The curious thing about sigma levels is that we are doing just the opposite: going from something that is easy to understand (percent defective) to something that is difficult to understand (sigma levels), and arguably makes little sense anyway.

In defence of sigma levels you might say that defect levels are typically very small, and it is easy to get confused about very small numbers. The numbers 0.0001% and 0.001% may look similar, but one is ten times as big as the other: if the defect in question leads to the death of a patient, for example, the second figure implies ten times as many deaths as the first. Which does matter. But the obvious way round this is to use something like the defectives per million opportunities (DPMO) as in the above table - the comparison then is between 1 defective and 10 defectives. In sigma levels the comparison is between 6.25 and 5.76 - but there is no easy interpretation of this except that the first number is larger than the second implying that first represents a greater unlikelihood than the other. There is no way of seeing that deaths are ten times as likely in the second scenario which the DPMO figures make very clear.
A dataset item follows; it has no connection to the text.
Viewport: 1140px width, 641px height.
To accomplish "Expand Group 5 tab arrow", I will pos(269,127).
So why sigma levels?  The charitable explanation is that it's the legacy of many years of calculating probabilities by working with sigmas (standard deviations) so that the two concepts become inseparable. Except of course, that for non-statisticians they aren't connected at all: one is obviously meaningful and the other is gibberish.
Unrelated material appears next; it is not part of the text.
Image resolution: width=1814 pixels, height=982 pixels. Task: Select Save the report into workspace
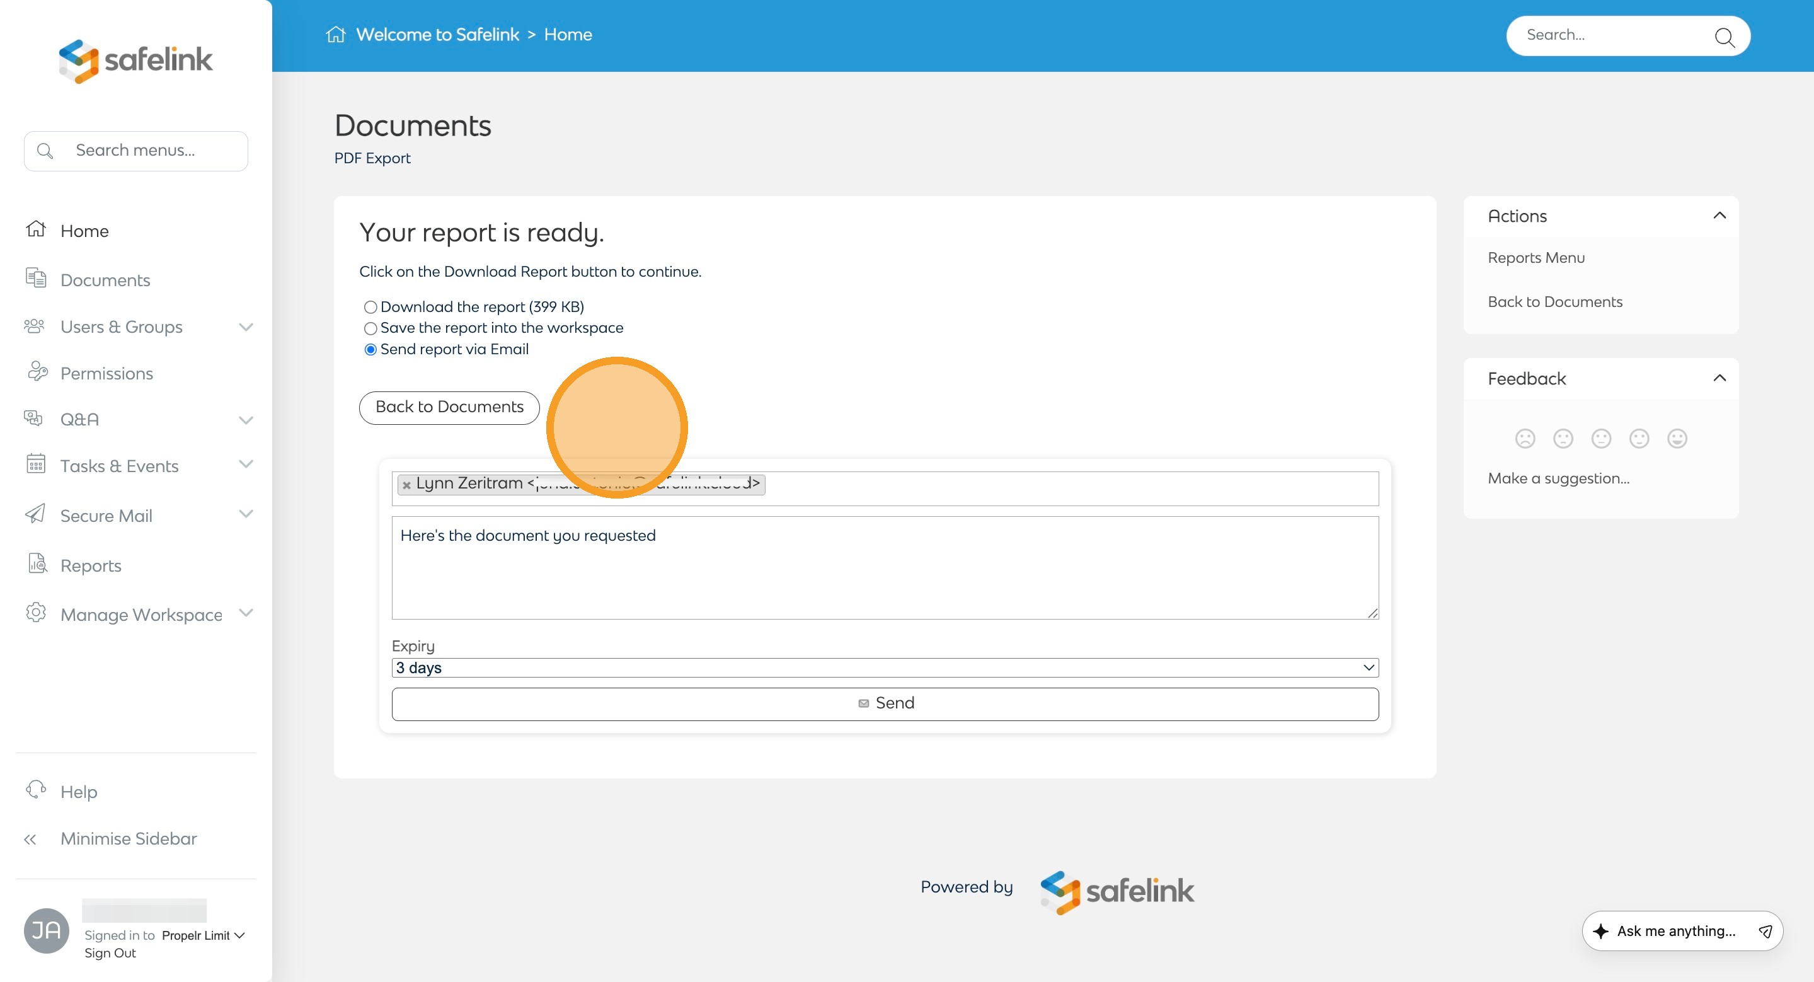[370, 328]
The less charitable explanation is that it's a plot to mystify the uninitiated and keep them dependent on expensive experts.
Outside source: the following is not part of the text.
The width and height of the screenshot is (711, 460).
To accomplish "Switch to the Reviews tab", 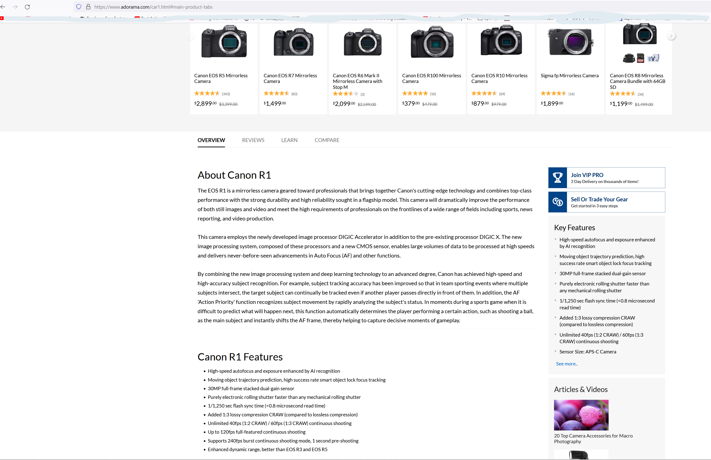I will [253, 140].
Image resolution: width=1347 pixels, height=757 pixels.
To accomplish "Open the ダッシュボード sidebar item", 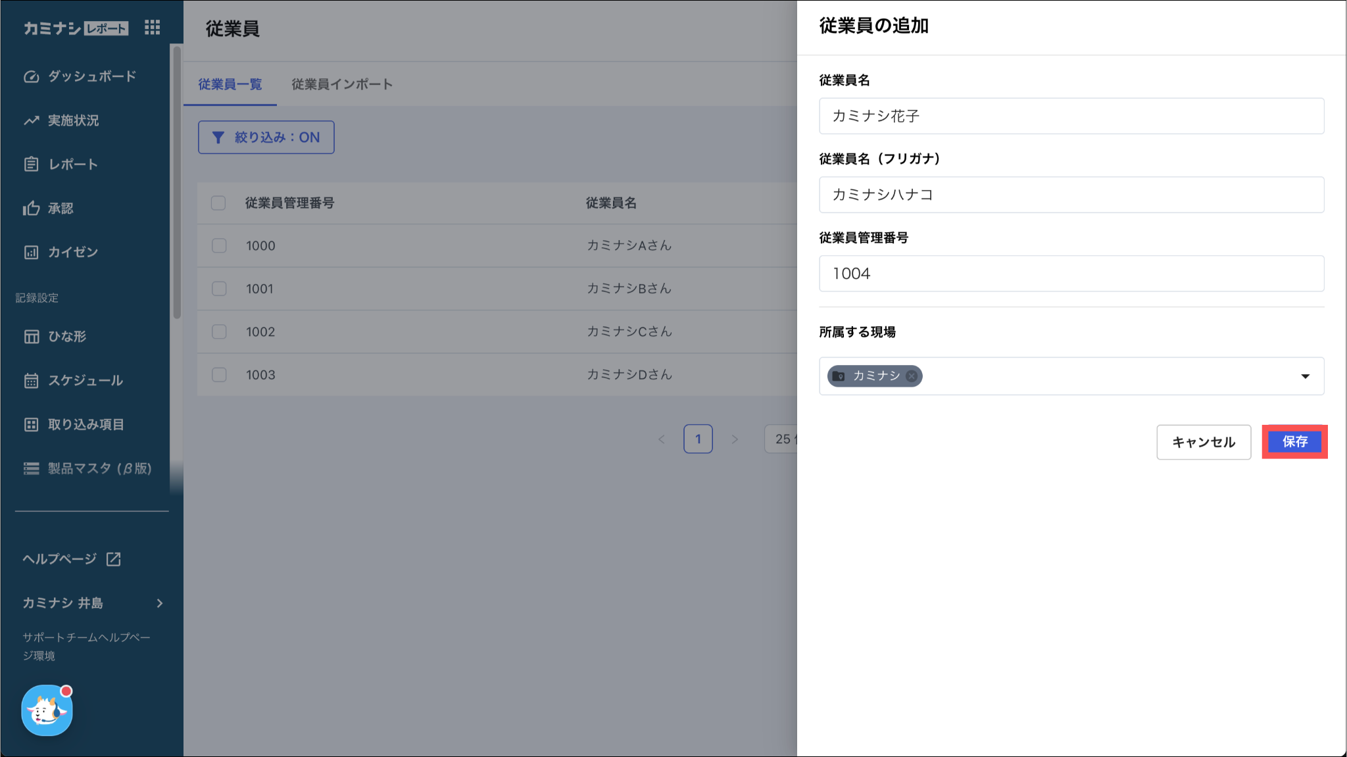I will click(91, 76).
Is it stupidity or a deliberate plot? Cock-up or conspiracy? In general I think I favour the cock-up theory, partly because it isn't only the peddlars of the Six Sigma doctrine who are wedded to sigma mystification. The traditional way of expressing quality levels is the capability index cpk - this is another convoluted way of converting something which is obvious into something which is far from obvious. The rot had set in long before Six Sigma.

And it's not just quality control. When the Higgs Boson particle was finally detected by physics researchers at CERN, the announcement was accompanied by a sigma level to express their degree of confidence that the alternative hypothesis that the results were purely a matter of chance could be ruled out:
"...with a statistical significance of five standard deviations (5 sigma) above background expectations. The probability of the background alone fluctuating up by this amount or more is about one in three million" (from the CERN website in April 2015. The sigma level here does not involve the arbitrary input of 1.5 in the Excel formulae above: this should be replaced by 0 to get the CERN results.)

Why bother with the sigma level? The one in three million figure surely expresses it far more simply and far more clearly.